Cuando estábamos a punto de conciliar de nuevo el sueño, escuchábamos en la distancia las destempladas voces de devotos feligreses, coreando el himno a la Virgen “Dios te salve María”, acompañando la temprana procesión del Santísimo Sacramento de los curas franciscanos. 

Gozábamos subir las gradas del antepecho de las ventanas y deleitarnos con el bullicio de la pintoresca procesión. Las indeterminadas voces eran ahogadas por la banda de cinco músicos que acompañaban la peregrinación. La pauta marcial era dominada por el inconfundible vibrante sonido del sousafón, tres trompetas acompañantes y un tamboril.

El párroco, debajo del desteñido palio, llevado sobre los hombros de cuatro fieles, que protegía la custodia, vestia la característica túnica alba, acordonada en la cintura con su cíngulo y la estola ritual de celebración, llevando a los enfermos los sacramentos católicos. Pétalos de rosas arrojados por las mujeres encabezando la procesión formaban un lindo tapete floral adornando el camino.

Al pasar la procesión en frente de la casa percibíamos el aroma milenario a incienso de mirra y olíbano emanando de los sahumerios que llevaban los monaguillos. Los hombres, con sus sombreros en la mano, respetando la tradición de mantener la cabeza descubierta, iban por el anden de la izquierda. Las mujeres rezanderas, caminaban al otro costado, entrelazando las cincuenta cuentas del rosario en sus dedos, siguiendo el mandato de San Pablo, como signo de adoración a la gloria de Dios, cubriendo sus cabezas con negros velos.

Entre los hombres que acompañaban la procesión se diferenciaban de los demás dos hermanos gemelos. Caminaba uno detrás del otro. Vestían trajes de lino, de color pastel claro, corbatas anchas multicolor de moda para la época y camisas blancas almidonadas. Su corte de pelo militar, cabello rubio, ojos azul claro, nariz aguileña y blanca complexión siempre fue un misterio. Dábamos rienda suelta a la precoz imaginación infantil. A los devotos hermanos polacos los transformábamos en espías alemanes fugados, o peor, en verdugos del régimen nazi hitleriano. Alzaban su mirada a nosotros, saludándonos con sus sombreros blancos en gesto varonil. Esa aguda y penetrante mirada nos perseguía todo el día buscando en laberintos imaginarios cual había sido la verdad de su pasado en la guerra europea.  
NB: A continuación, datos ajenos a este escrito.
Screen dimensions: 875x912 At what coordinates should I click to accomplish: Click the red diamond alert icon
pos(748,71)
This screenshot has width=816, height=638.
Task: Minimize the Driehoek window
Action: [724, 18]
La peregrinación se esfumaba en las angostas calles empinadas del antiguo barrio de artesanos. Los canticos y música se desvanecían en la medida que llegaba la marcha a la cima de la colina de la antigua capilla de San Antonio. 

Desde ahí una bella postal enmarcaba los techos de teja roja, paredes blancas y callecitas de la antigua aldea colonial con el esplendoroso telón de fondo de verde esmeralda del valle serpenteado por el gran rio que regaba en época seca e inundaba los campos en período de lluvias.

Remembranzas de un villorrio perdidas en la maraña desarrolladora de la bulliciosa ciudad de hoy.